What could go wrong with this technique?

In [None]:
s = '''170.242.51.168 - - [14/Mar/2018:12:09:20 -0800] "GET /my/home/ HTTP/1.1" 200 2585'''

dt = s[s.find('[') + 1:s.find(']') - 6]
dt

In [None]:
dt.split('/')

In [None]:
day, month, year_time = dt.split('/')

In [None]:
year, hour, minute, second =  year_time.split(':')

In [None]:
year, month, day, minute, second

In [None]:
dt

In [None]:
#pd.to_datetime(dt)

In [None]:
# better: if date format changes, will throw a descriptive error! (good!)
pd.to_datetime(dt, format='%d/%b/%Y:%H:%M:%S')

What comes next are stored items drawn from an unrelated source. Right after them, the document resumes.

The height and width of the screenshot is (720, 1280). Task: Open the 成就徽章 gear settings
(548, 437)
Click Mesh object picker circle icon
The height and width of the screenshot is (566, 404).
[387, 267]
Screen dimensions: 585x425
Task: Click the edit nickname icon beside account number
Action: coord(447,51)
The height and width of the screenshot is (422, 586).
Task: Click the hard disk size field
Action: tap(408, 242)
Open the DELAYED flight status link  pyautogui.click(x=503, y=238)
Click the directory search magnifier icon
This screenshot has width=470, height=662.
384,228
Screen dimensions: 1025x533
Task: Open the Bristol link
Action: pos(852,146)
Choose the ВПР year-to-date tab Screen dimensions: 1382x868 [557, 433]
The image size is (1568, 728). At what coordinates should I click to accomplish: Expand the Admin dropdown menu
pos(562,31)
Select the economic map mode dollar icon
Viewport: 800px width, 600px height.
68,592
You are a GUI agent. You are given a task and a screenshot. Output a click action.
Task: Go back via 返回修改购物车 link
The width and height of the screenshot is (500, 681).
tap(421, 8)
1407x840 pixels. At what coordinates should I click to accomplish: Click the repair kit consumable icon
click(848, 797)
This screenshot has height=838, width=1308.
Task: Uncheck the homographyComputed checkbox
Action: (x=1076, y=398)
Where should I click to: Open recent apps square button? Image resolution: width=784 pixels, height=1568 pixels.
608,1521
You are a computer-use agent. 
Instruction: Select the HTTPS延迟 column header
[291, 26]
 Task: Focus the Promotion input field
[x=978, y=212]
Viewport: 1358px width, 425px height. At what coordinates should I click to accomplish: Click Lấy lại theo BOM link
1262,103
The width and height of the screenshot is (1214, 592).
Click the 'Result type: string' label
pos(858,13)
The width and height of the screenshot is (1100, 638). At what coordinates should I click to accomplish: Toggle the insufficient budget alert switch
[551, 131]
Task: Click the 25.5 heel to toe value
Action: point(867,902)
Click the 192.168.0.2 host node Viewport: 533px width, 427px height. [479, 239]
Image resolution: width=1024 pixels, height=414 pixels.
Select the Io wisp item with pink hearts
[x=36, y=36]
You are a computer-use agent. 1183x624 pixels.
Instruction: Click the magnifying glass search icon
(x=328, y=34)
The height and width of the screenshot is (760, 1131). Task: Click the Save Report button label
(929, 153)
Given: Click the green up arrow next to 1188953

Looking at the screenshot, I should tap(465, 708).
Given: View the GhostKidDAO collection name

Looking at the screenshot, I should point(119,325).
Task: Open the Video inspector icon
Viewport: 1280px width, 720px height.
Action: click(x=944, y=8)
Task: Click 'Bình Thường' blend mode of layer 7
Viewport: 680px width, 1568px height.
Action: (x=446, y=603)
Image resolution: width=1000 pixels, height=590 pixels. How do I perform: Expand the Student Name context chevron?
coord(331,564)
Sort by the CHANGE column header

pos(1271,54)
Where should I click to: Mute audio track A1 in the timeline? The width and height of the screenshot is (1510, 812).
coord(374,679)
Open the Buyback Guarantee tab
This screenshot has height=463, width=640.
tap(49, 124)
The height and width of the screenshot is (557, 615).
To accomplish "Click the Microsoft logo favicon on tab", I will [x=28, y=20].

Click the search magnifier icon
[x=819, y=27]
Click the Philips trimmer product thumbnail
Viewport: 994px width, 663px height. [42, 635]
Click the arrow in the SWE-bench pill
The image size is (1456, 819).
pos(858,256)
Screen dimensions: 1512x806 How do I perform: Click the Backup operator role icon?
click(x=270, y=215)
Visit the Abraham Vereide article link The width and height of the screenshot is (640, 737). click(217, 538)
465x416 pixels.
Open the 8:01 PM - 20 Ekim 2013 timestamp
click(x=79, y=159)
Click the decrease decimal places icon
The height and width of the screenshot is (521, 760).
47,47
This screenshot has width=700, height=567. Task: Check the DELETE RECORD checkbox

## Regular Expressions (`regexp`)

* Fast, compact way of matching patterns in text
* Python library: `import re`
* Advantages: powerful; capable of matching very complex patterns.
* Disadvantages: 
    - It's still text processing, so brittle and likely to break.
    - Hard to understand: "write-only" language.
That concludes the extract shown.